Pete, "You just need to go at that shit wide open, hang on, and own it.” is a fact of life. And stay safe.


----------



## XTski

tirolski said:


> Pete, "You just need to go at that shit wide open, hang on, and own it.” is a fact of life. And stay safe.


Killi renting skis at Ramshead lodge they have novice trails open off that lift as well, that lift is delayed today


----------



## Peter Minde

Campgottagopee said:


> You've never DH skied? I've been XC a few times, well more than a few, and crashed every single time. Those skinny skis are not for me. That, and my lack of talent.



Camp, here's my DH experience:

1. First time ever on skis was DH. Friends kitted me out with downhill gear and took me to the top of a double black trail at some mountain in PA. I fell all the way down the mountain.

2. One day skiing DH, on cross country gear, at the now defunct Cortina in the Catskills. Scary AF. Much falling.

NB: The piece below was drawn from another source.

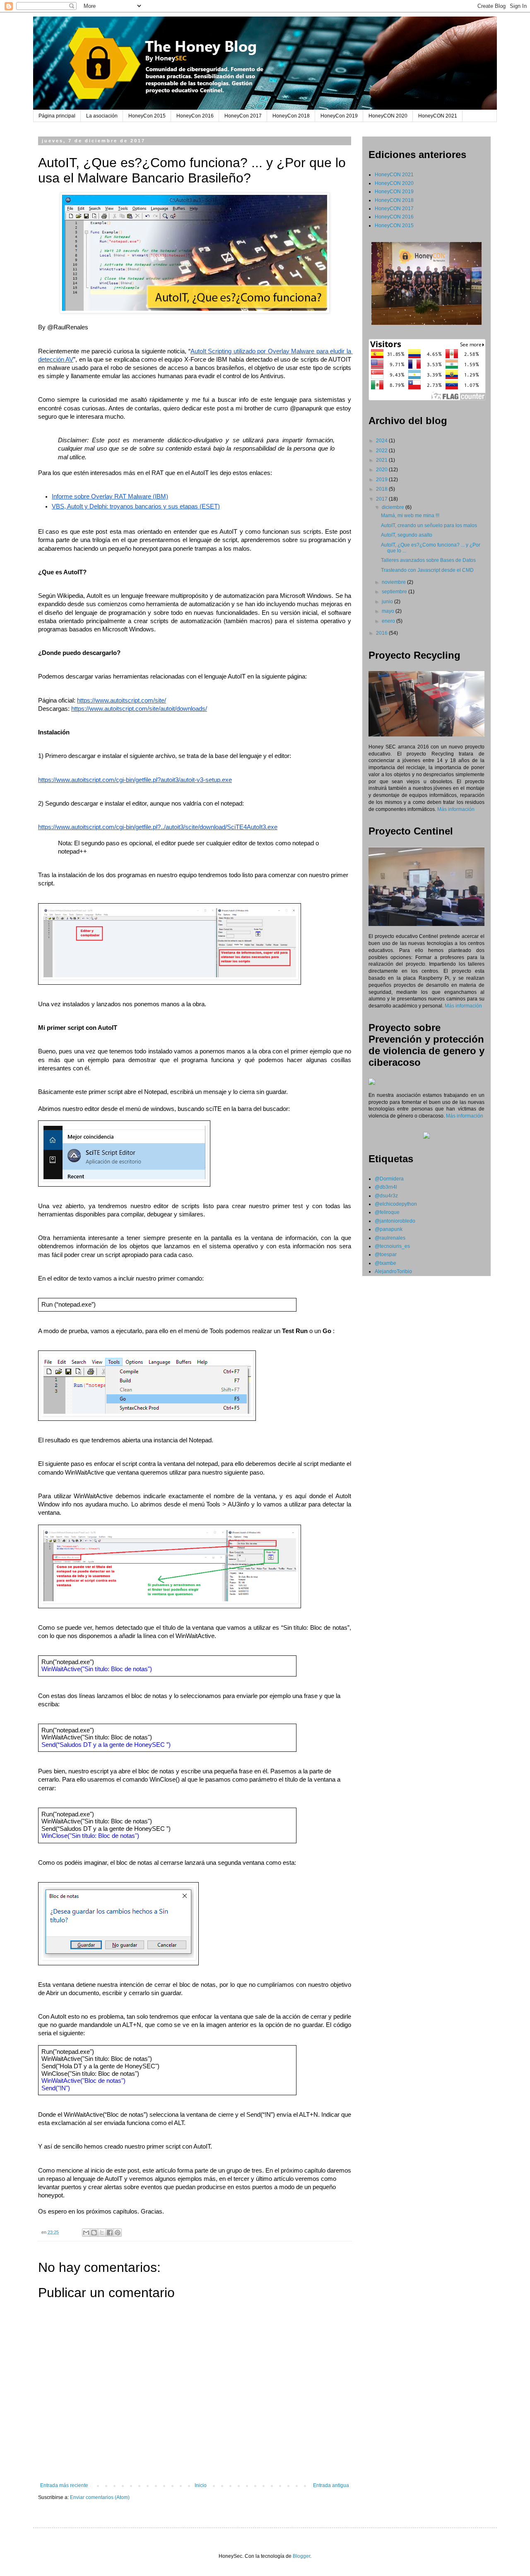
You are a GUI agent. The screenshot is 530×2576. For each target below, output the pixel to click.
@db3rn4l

3. One year, New Years in Lake Placid. Wicked cold, but no snow. We rented gear at Whiteface and tried it out. I think I had a 30 minute group lesson. I survived but nearly got hypothermic on the lift: xc clothing inadequate.

4. Stowe Derby, in I think 2010. You ski from the top of the Toll Road all the way down to town and you can't switch skis. Crowds cheered the biggest yard sales. I had my share!


----------



## Campgottagopee

Peter Minde said:


> 4. Stowe Derby, in I think 2010. You ski from the top of the Toll Road all the way down to town and you can't switch skis. Crowds cheered the biggest yard sales. I had my share!


That's awesome!

We had a similar derby at Smuggs. It was on the connector trail from Madonna to Morse, very flat and seemingly always icy (can't remember the name of it). Anyway, we all had to wear the shortest rental skis that were available, and same thing, yard sales galore. We were very intoxicated too. Good times.


----------



## Kleetus

Epic day today. Truly was in my book and prob best day of my season. They reported 13" but they def got more.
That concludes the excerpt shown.